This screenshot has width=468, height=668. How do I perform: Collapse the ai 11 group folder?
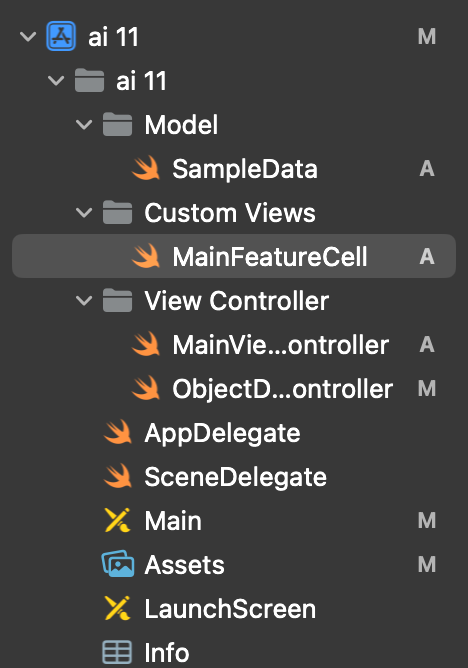point(56,81)
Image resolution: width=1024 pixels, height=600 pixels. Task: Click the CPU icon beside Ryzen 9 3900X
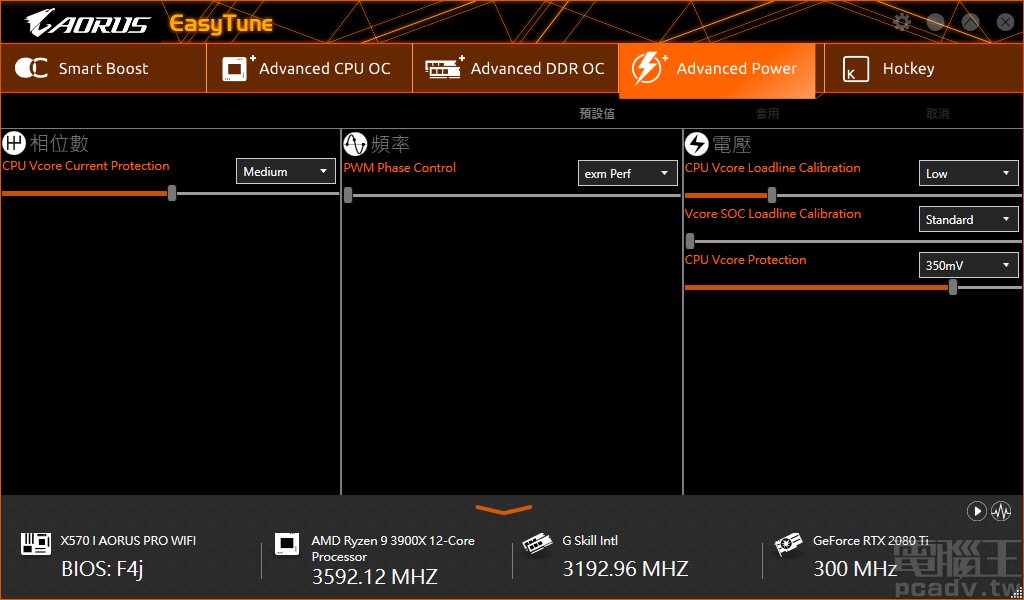[287, 545]
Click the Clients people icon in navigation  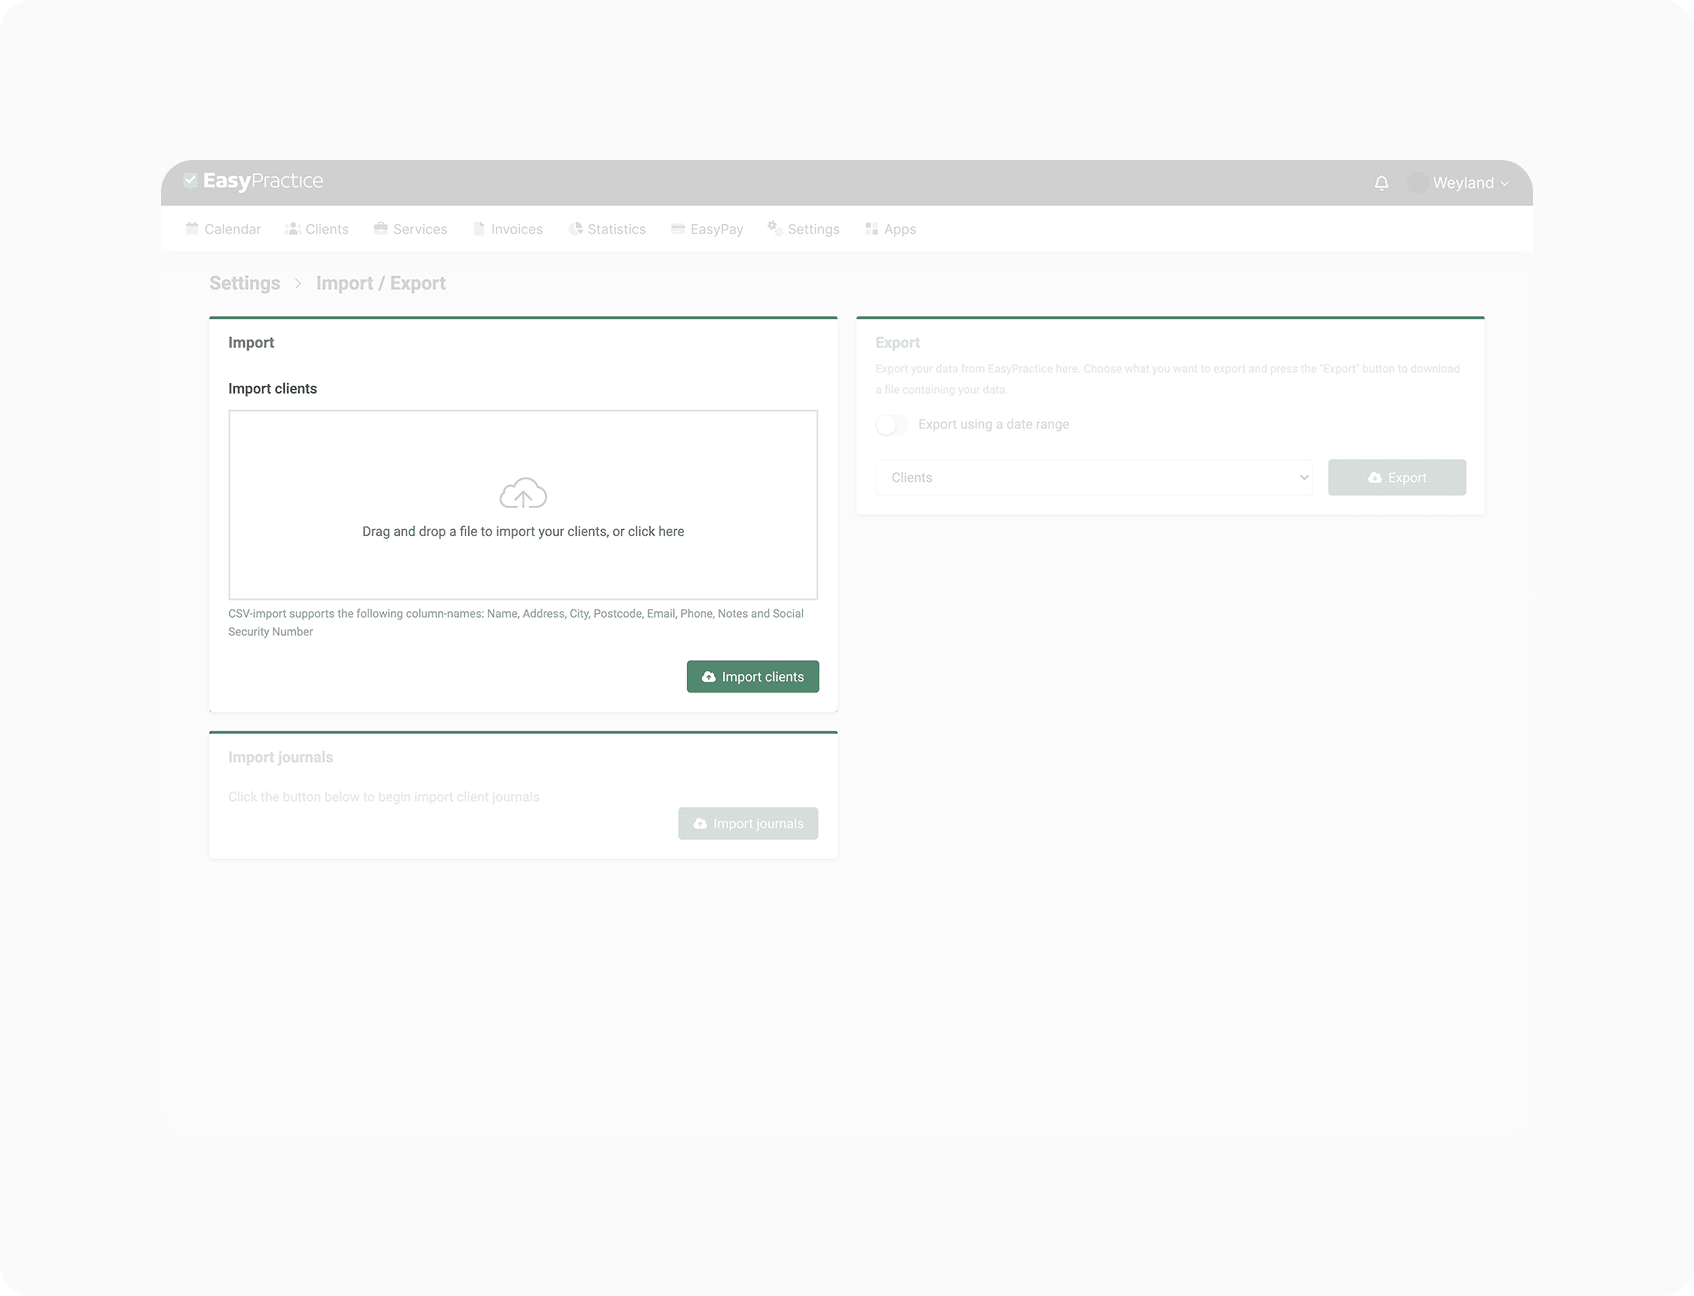(293, 229)

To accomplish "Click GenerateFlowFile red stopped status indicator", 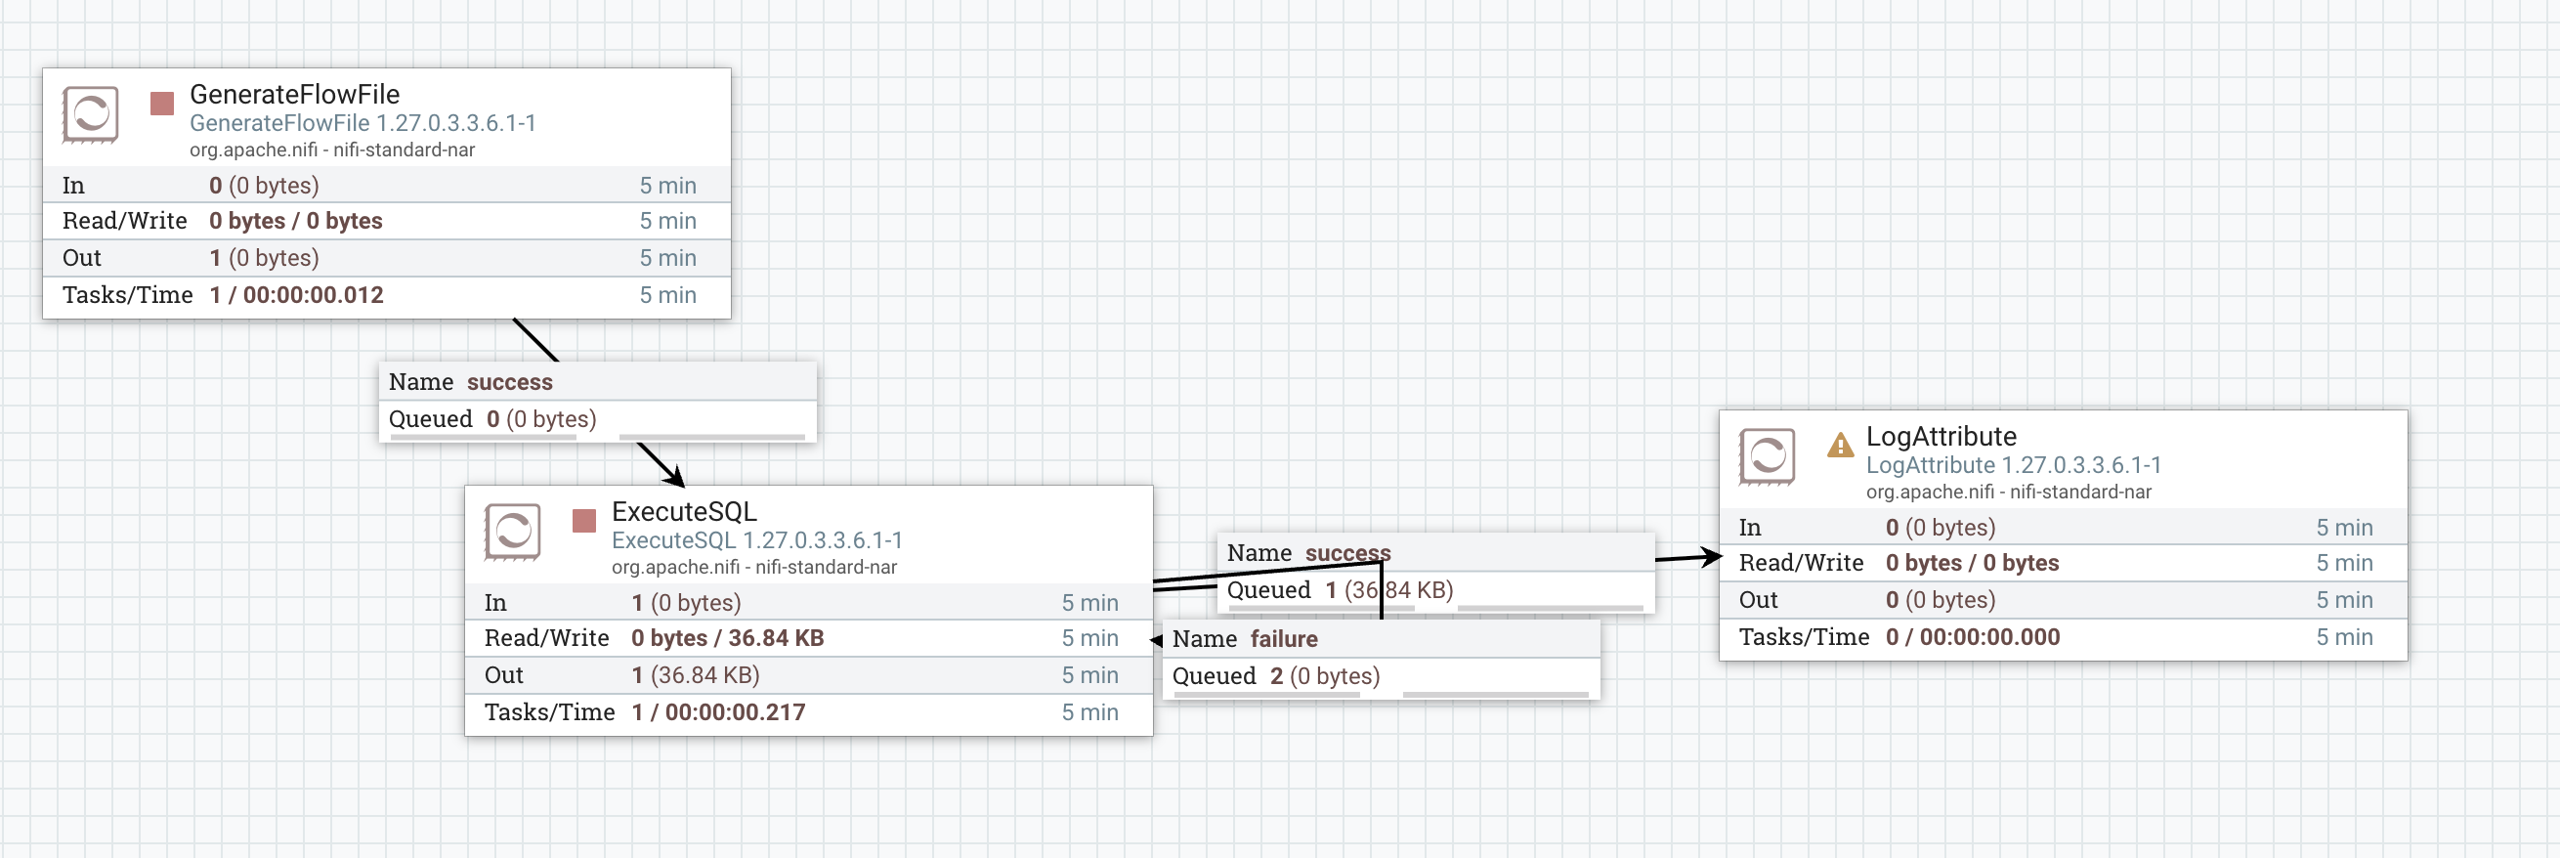I will [162, 103].
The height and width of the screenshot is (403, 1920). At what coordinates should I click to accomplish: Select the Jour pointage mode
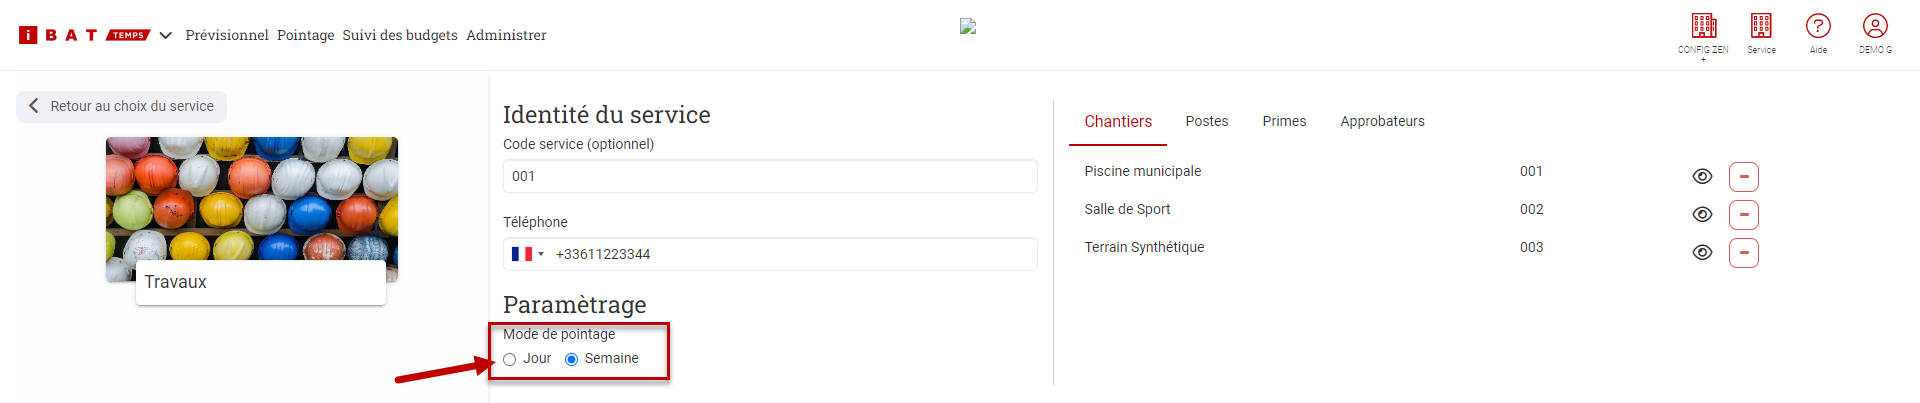510,360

**WORK TO COMPLETE**
Extract every line of the records above that contains the string "height", matching case exactly.

**TASK RESULT**
This screenshot has width=468, height=668. How do I perform: Collapse the ai 11 group folder?
Image resolution: width=1024 pixels, height=600 pixels. Task: Click the CPU icon beside Ryzen 9 3900X
The height and width of the screenshot is (403, 1920). At what coordinates should I click to accomplish: Select the Jour pointage mode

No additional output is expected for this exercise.